:: Try it ::
Retype the listing exactly, with no images.

:: Provided entries ::

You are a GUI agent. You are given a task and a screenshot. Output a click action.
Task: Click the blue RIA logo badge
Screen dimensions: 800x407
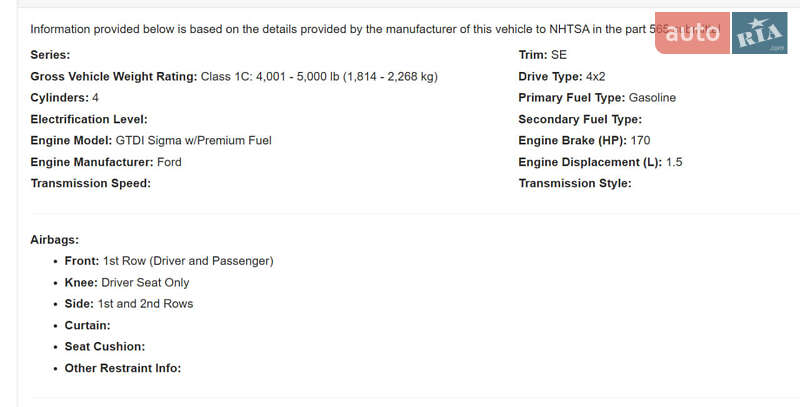(x=760, y=38)
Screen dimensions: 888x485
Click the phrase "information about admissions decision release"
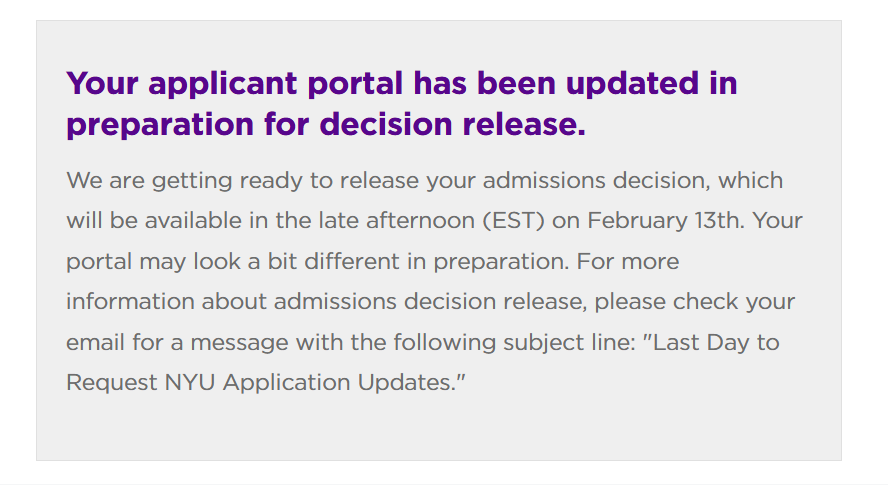coord(326,301)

:: Response to the exercise ::
You are a GUI agent. You are given a task and a screenshot. Output a click action.
Task: Click the blue RIA logo badge
Screen dimensions: 800x407
(x=760, y=38)
Screen dimensions: 888x485
Click the phrase "information about admissions decision release"
coord(326,301)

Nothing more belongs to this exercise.